## Text:
···

FIG. 11 shows an exemplary implementation of the pulse swallower 1010 according to certain aspects. In this example, the pulse swallower 1010 includes a clock gating circuit 1110 and a gating control circuit 1120. The clock gating circuit 1110 has a clock input 1112 coupled to the input 1012 of the pulse swallower 1010, a control input 1114, and an output 1116 coupled to the output 1014 of the pulse swallower 1010. The gating control circuit 1120 has an input 1122 coupled to the control input 1016, and an output 1124 coupled to the control input 1114 of the clock gating circuit 1110.
In operation, the clock gating circuit 1110 is configured to selectively gate (i.e., block) the input clock signal based on the logic state of a gate control signal at the control input 1114. For example, the clock gating circuit 1110 may be configured to pass the input clock signal when the gate control signal is high, and gate the input clock signal when the gate control signal is low, or vice versa. In the example shown in FIG. 11, the clock gating circuit 1110 includes an AND gate having a first input coupled to the clock input 1112, a second input coupled to the control input 1114, and an output coupled to the output 1116. In this example, the clock gating circuit 1110 passes the input clock signal when gate control signal is high and gates the input clock signal when the gate control signal is low. However, it is to be appreciated that the clock gating circuit 1110 is not limited to an AND gate, and that the clock gating circuit 1110 may be implemented with other types of logic gates.

···

## What this task involves:
Reproduce the passage of the text on the pulse swallower starting at "FIG. 11 shows" and ending at "gating circuit 1110.". The entries that follow the text are not required for any part of this work.

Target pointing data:
···

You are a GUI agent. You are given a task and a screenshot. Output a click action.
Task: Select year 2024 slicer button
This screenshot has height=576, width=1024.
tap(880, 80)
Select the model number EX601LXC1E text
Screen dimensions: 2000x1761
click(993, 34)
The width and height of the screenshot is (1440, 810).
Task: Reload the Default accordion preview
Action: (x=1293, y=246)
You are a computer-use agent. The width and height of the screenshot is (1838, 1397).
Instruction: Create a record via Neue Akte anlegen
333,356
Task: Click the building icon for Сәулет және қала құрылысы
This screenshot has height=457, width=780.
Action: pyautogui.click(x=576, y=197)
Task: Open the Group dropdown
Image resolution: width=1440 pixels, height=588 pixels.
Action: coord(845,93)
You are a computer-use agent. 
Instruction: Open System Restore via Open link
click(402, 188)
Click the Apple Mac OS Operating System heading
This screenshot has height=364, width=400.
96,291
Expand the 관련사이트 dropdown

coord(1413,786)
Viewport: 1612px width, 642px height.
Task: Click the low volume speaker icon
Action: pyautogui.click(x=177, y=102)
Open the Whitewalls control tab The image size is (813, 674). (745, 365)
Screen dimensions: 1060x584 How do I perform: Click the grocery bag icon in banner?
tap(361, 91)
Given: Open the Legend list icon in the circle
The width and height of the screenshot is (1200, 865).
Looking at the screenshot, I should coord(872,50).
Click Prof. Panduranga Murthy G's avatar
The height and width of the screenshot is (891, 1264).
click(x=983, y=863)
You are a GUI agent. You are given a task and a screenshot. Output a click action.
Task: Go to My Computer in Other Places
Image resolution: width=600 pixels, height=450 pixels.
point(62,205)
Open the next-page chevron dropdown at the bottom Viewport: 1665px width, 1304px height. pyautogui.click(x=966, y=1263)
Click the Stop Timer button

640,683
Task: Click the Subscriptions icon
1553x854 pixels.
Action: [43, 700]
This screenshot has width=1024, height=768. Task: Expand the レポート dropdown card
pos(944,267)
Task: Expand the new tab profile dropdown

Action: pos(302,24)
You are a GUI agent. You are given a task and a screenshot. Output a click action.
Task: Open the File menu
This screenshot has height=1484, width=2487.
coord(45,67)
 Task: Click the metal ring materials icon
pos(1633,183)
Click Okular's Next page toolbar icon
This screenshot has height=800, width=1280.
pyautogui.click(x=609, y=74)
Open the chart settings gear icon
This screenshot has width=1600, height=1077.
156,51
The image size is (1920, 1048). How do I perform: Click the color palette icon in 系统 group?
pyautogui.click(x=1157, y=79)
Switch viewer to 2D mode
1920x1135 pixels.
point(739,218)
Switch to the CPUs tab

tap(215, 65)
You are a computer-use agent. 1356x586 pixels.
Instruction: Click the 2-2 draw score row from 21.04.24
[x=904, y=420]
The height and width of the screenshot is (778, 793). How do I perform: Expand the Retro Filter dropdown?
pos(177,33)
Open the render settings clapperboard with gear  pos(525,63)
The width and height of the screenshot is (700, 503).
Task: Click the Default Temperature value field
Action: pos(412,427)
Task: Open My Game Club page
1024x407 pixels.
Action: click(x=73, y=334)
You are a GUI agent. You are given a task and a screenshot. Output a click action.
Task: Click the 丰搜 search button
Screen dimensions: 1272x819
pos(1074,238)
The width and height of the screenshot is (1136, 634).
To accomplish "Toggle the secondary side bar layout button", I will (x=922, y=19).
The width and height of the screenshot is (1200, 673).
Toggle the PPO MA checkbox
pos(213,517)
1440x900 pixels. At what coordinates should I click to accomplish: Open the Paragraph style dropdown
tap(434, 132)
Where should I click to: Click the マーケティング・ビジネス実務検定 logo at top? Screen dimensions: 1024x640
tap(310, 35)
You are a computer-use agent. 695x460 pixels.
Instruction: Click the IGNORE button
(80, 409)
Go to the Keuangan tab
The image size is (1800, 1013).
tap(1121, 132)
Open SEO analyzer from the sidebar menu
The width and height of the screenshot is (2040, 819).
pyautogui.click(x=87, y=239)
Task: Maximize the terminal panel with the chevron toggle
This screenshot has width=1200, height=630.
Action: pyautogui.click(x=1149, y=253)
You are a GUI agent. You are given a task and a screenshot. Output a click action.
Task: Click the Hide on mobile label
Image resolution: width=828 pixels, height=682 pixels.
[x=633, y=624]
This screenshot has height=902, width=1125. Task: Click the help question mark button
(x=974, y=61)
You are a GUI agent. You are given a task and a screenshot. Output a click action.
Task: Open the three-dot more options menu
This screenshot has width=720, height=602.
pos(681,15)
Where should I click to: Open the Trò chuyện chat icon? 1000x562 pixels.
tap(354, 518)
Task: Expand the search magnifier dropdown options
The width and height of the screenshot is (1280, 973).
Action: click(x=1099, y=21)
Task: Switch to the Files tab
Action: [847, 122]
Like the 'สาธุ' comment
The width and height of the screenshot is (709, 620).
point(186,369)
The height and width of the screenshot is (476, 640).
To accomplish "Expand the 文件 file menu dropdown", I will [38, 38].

···

## Written response:
FIG. 11 shows an exemplary implementation of the pulse swallower 1010 according to certain aspects. In this example, the pulse swallower 1010 includes a clock gating circuit 1110 and a gating control circuit 1120. The clock gating circuit 1110 has a clock input 1112 coupled to the input 1012 of the pulse swallower 1010, a control input 1114, and an output 1116 coupled to the output 1014 of the pulse swallower 1010. The gating control circuit 1120 has an input 1122 coupled to the control input 1016, and an output 1124 coupled to the control input 1114 of the clock gating circuit 1110.